### DOCUMENT SEGMENT:
◆ ◆ ◆ ◆ ◆ ◆ ◆

All of the train stations are remodeling and stressing new environmental compliance in the near future as the fleet of locomotives is modernized. Two great, unreported fish kills have occurred since I’ve been in Baltimore at the Inner Harbor. The company hired to test the water for waste that might leak from the still unrecovered cargo of the tanker that wrecked the Key Bridge 16 months ago has reported zero toxins.
Everywhere I passed, by train, truck and car, rails, highways, bridges and roads have been in worse repair; have continued to build more traffic. Most fascinating is that train traffic, by trains run and by cars per train, have both increased over 2019. Most of the long-distance passengers have never taken a train, switching from flying over expense and safety mishaps. What is on the increase is control, cameras are increasing, access was narrowing. Additionally, people with new cars are increasingly unwilling to test their range and reliability, being prone to technical glitches. AMTRAK has begun posting bilingual cartoon videos in its stations, giving directions on how to survive natural and man-made disasters. Earthquakes, hurricanes, and power outages are described, along with directions on how to become a prepper, and store up supplies for a shelter-in-place-scenario. These are added to the perennial terrorist attack threat.

◆ ◆ ◆ ◆ ◆ ◆ ◆

### QUESTIONS TO ANSWER:
- A) According to the passage on train travel, how long ago did the tanker wreck the Key Bridge?
- B) Copy the passage on train travel, starting with "All of the train" and going on through "reported zero toxins.", and substitute "freighter" for "tanker".
The listing that comes next is not needed for any of this work.

◆ ◆ ◆ ◆ ◆ ◆ ◆

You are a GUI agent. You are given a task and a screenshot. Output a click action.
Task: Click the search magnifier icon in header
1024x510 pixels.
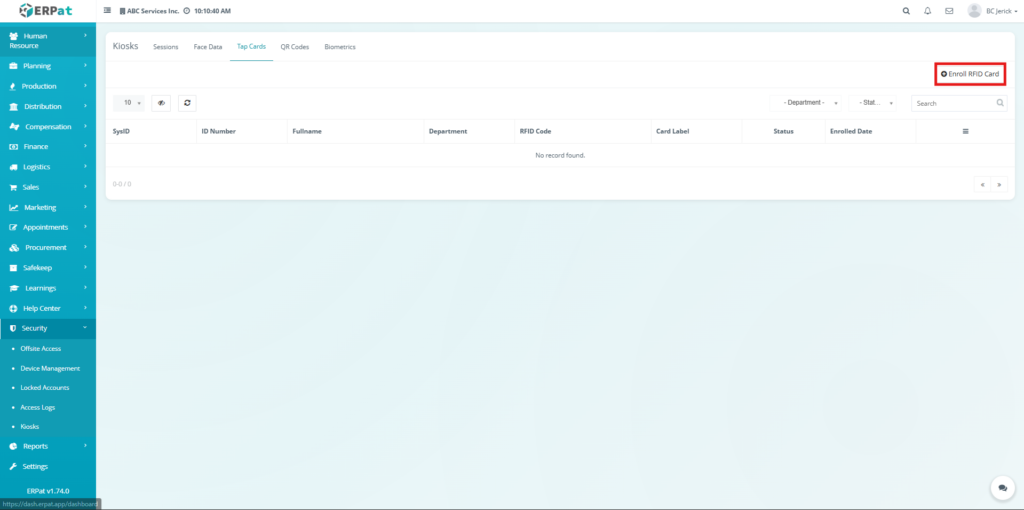click(x=906, y=11)
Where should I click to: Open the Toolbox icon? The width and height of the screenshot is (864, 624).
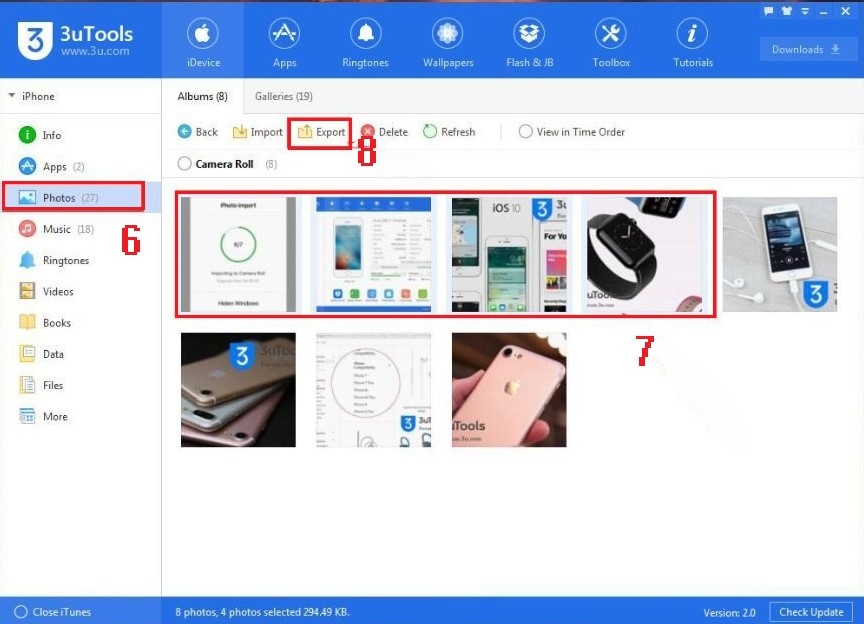pyautogui.click(x=610, y=35)
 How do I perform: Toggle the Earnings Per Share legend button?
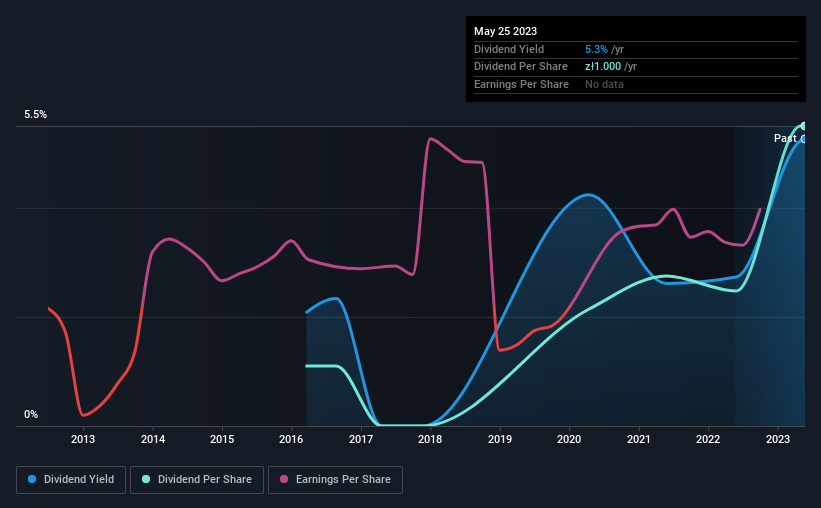[335, 480]
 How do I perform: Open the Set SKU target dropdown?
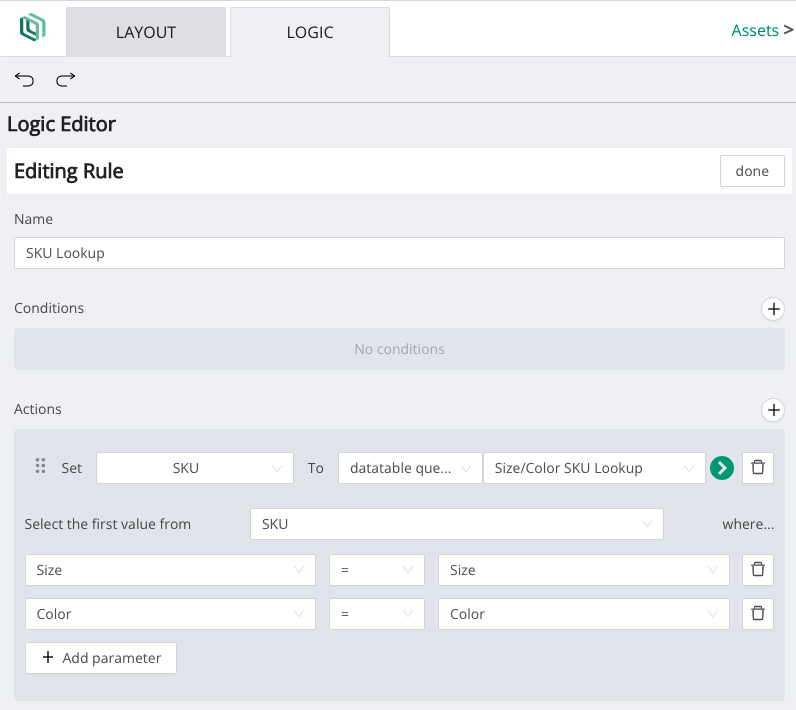tap(195, 468)
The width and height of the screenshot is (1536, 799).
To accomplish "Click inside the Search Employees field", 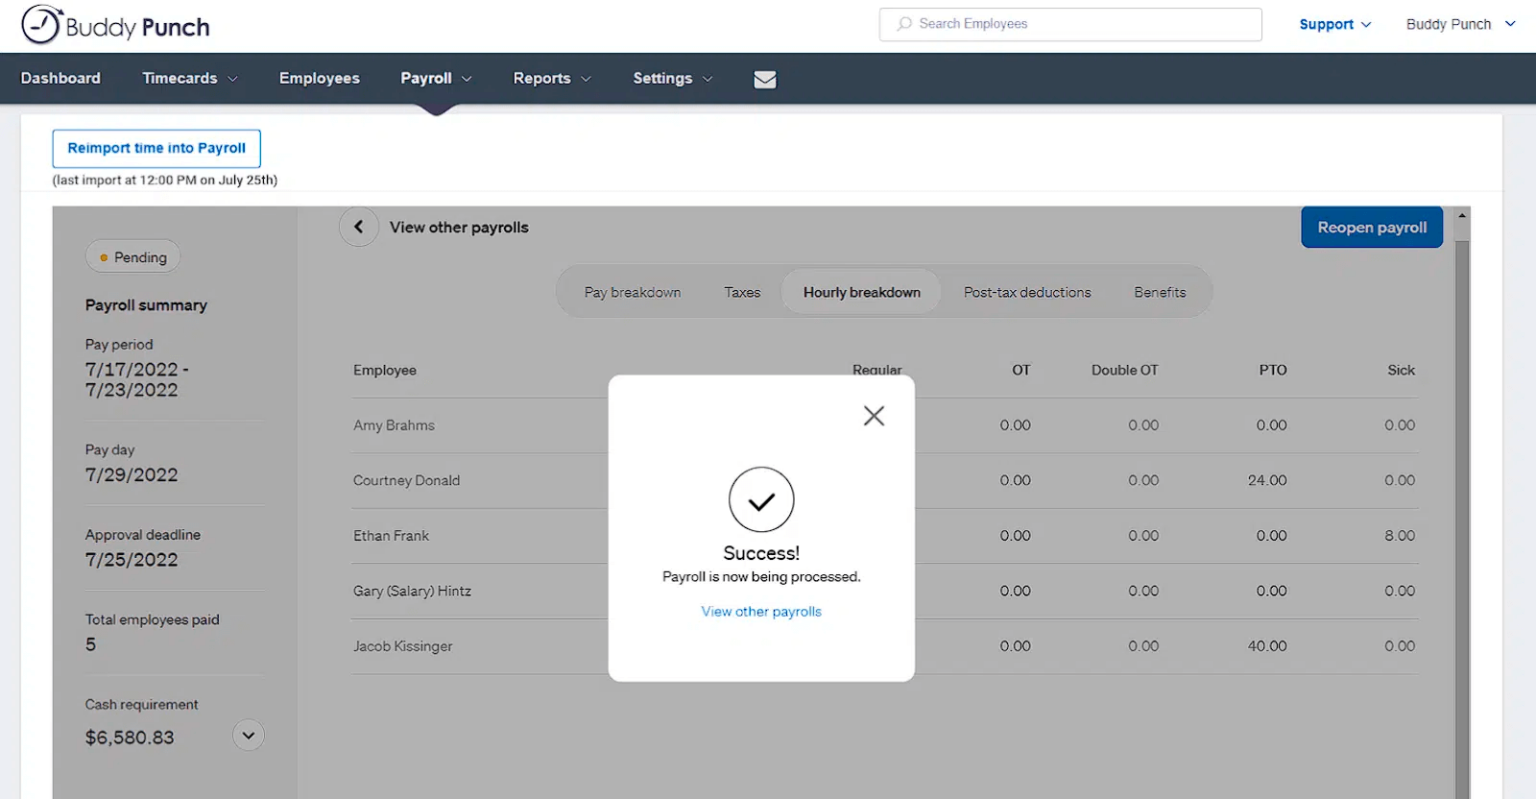I will [1070, 24].
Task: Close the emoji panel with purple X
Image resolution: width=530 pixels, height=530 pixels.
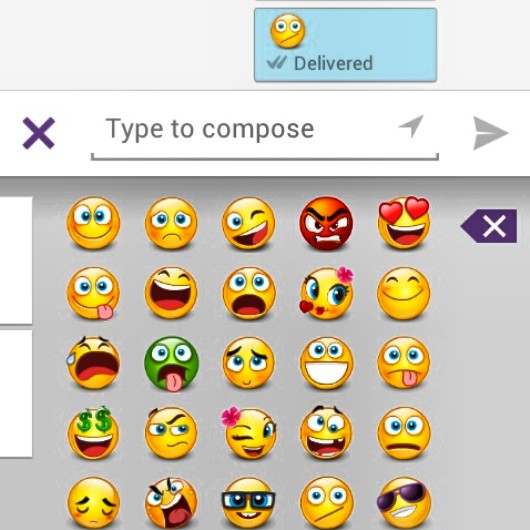Action: tap(39, 133)
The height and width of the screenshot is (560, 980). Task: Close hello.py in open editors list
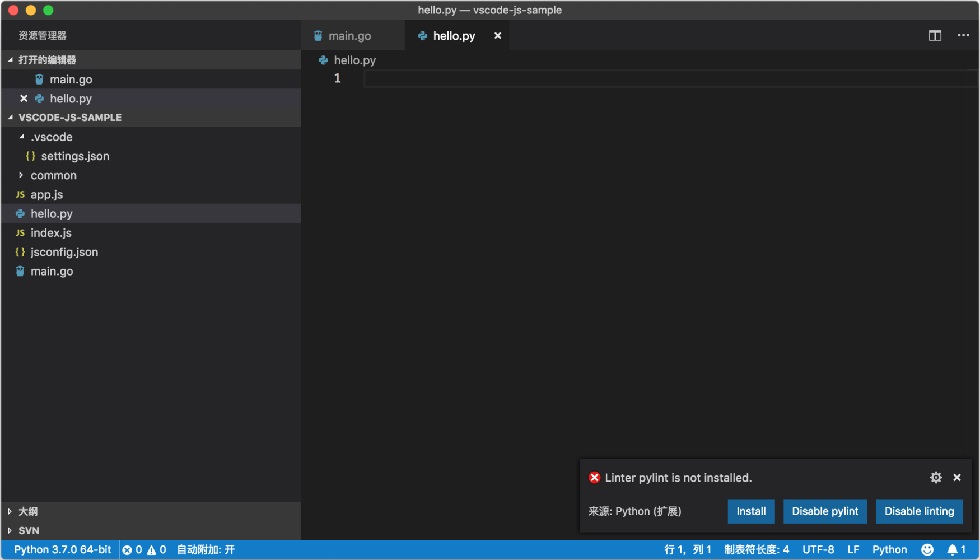tap(24, 98)
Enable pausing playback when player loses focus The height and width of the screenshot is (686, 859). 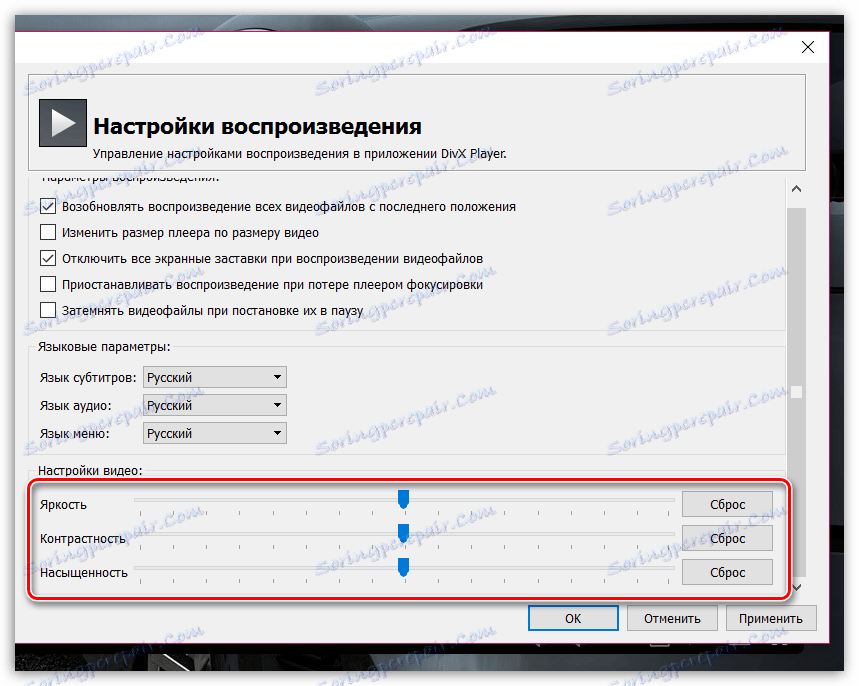tap(47, 284)
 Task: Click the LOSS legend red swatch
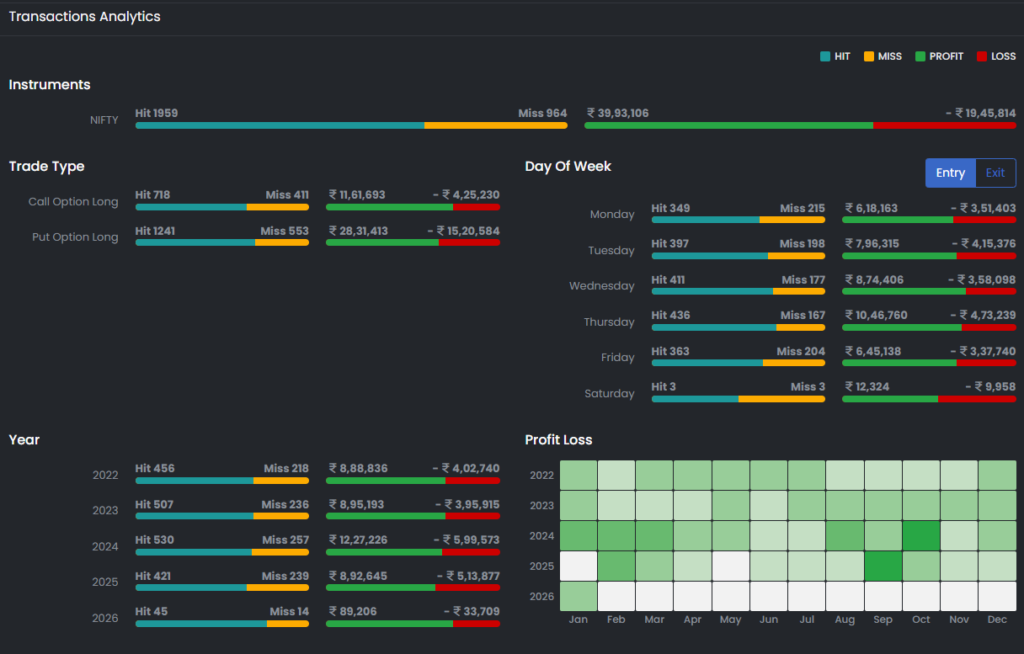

◆ ◆ ◆ ◆ ◆ ◆ ◆

### SOLVED PROBLEMS:
- A) 16 months ago.

- B)
All of the train stations are remodeling and stressing new environmental compliance in the near future as the fleet of locomotives is modernized. Two great, unreported fish kills have occurred since I’ve been in Baltimore at the Inner Harbor. The company hired to test the water for waste that might leak from the still unrecovered cargo of the freighter that wrecked the Key Bridge 16 months ago has reported zero toxins.